Film: Die Klinik auf dem Fluss

Nr. 50 –

Filmstill aus «Sur l’Adamant»
«Sur l’Adamant». Regie: Nicolas Philibert. Frankreich 2023. Jetzt im Kino.

Der Gewinn des Goldenen Bären hat «Sur l’Adamant» mehr Aufmerksamkeit beschert, als ein Dokumentarfilm über eine Tagesklinik für psychisch kranke Menschen sonst erwarten könnte. Dem neuen Film von Nicolas Philibert ist das nicht unbedingt zuträglich. Philibert ist ein Meister der immersiven und zugleich beiläufigen Beobachtung: Mit «Être et avoir», dem Porträt eines Dorfschullehrers, gelang ihm 2002 ein veritabler Hit. Das Thema von «Sur l’Adamant» ist ihm auch nicht neu; bereits 1995 filmte er in «La moindre des choses» den Theaterworkshop einer psychiatrischen Klinik.

Doch in einer Tagesklinik wie der «Adamant», einem Hausboot auf der Seine, ist es gar nicht so einfach mit dem beiläufigen Beobachten. Die Menschen, die hier das Beratungsangebot nutzen, an der Mitbestimmung teilhaben oder in diversen Workshops künstlerischen Tätigkeiten nachgehen – musizieren, malen oder kochen –, reagieren mit erhöhter Empfindsamkeit auf Kameras. Die üblichen Verhaltensverabredungen, wenn gefilmt wird, scheinen hier weniger akzeptiert. Manche können es nicht lassen, Fragen zu stellen: «Wer seid ihr?» Umgekehrt muss der Dokumentarist darauf achten, seine Protagonist:innen nicht durchs blosse Draufhalten zu entblössen.

- [Vorliegende Daten]:
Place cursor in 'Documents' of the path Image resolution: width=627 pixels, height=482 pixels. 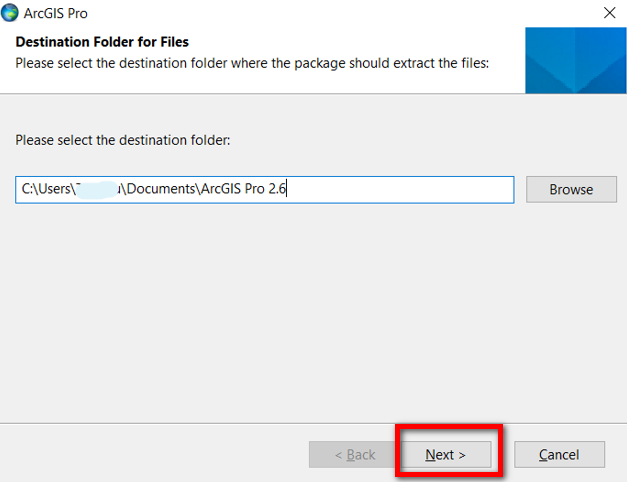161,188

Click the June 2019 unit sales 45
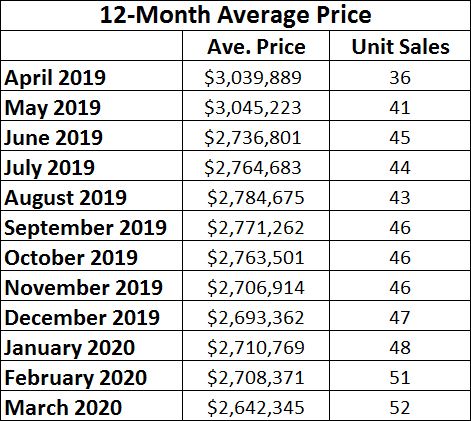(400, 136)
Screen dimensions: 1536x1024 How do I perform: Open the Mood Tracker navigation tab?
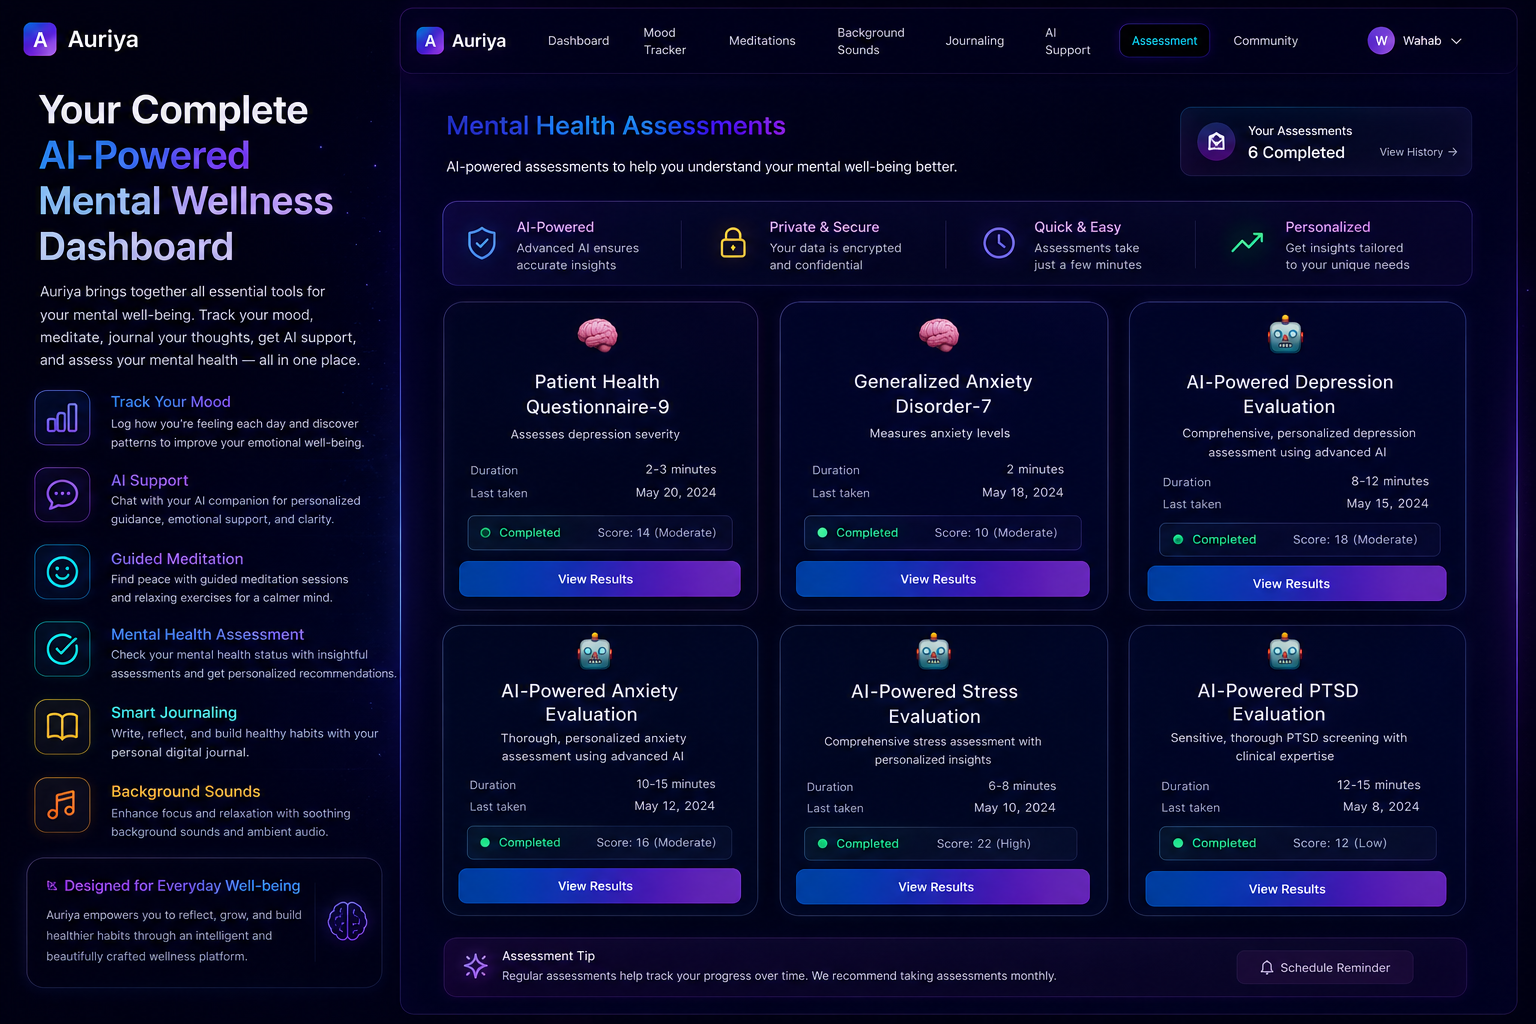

- [Zu erledigende Arbeiten]:
1/ Nenne alle Filmtitel, die in der Filmkritik zu «Sur l’Adamant» vorkommen, jeweils mit dem dort angegebenen Jahr.
2/ Fasse den Absatz der Filmkritik zu «Sur l’Adamant», der mit «Doch in einer Tagesklinik» beginnt, als Stichpunktliste zusammen.
3/ Schreibe die Filmkritik zu «Sur l’Adamant» nach ihrem letzten Satz weiter.

- [Ergebnisse je Aufgabe]:
1/
«Sur l’Adamant» (2023)
«Être et avoir» (2002)
«La moindre des choses» (1995)

2/
- Die Tagesklinik «Adamant» ist ein Hausboot auf der Seine, und dort ist beiläufiges Beobachten schwierig.
- Die Menschen nutzen das Beratungsangebot, bestimmen mit oder musizieren, malen und kochen in Workshops.
- Sie reagieren besonders empfindsam auf Kameras, und die üblichen Verhaltensverabredungen beim Filmen werden weniger akzeptiert.
- Manche stellen Fragen wie «Wer seid ihr?».
- Der Dokumentarist muss darauf achten, die Protagonist:innen nicht durch blosses Draufhalten zu entblössen.

3/
Einige wenige Protagonist:innen lernt man ein bisschen besser kennen, dennoch bleiben ihre Schicksale fragmentarisch. Fast zu deutlich wird in dieser Zurückhaltung Philiberts Ansinnen, keinen Unterschied zwischen «normal» und «psychisch krank» abbilden zu wollen. Die einzelne Person so zu nehmen, wie sie ist, ohne dabei mit den Eigenheiten auch die Krankheit herauszustellen: Dieser Dialektik zeigt sich der Film nicht immer gewachsen.

Wie um zu vermitteln, schaltet Philibert immer wieder zu atmosphärischen Aufnahmen der «Adamant»: weniger ein Schiff als ein schwimmendes Gebäude von feinstem Architekturdesign. Das verleiht dem Film einen Rhythmus der Beschaulichkeit, der fast zu sehr glättet, was in den Gesten und Gesichtern der Mitwirkenden rau, aufwühlend und oft genug traurig erscheint.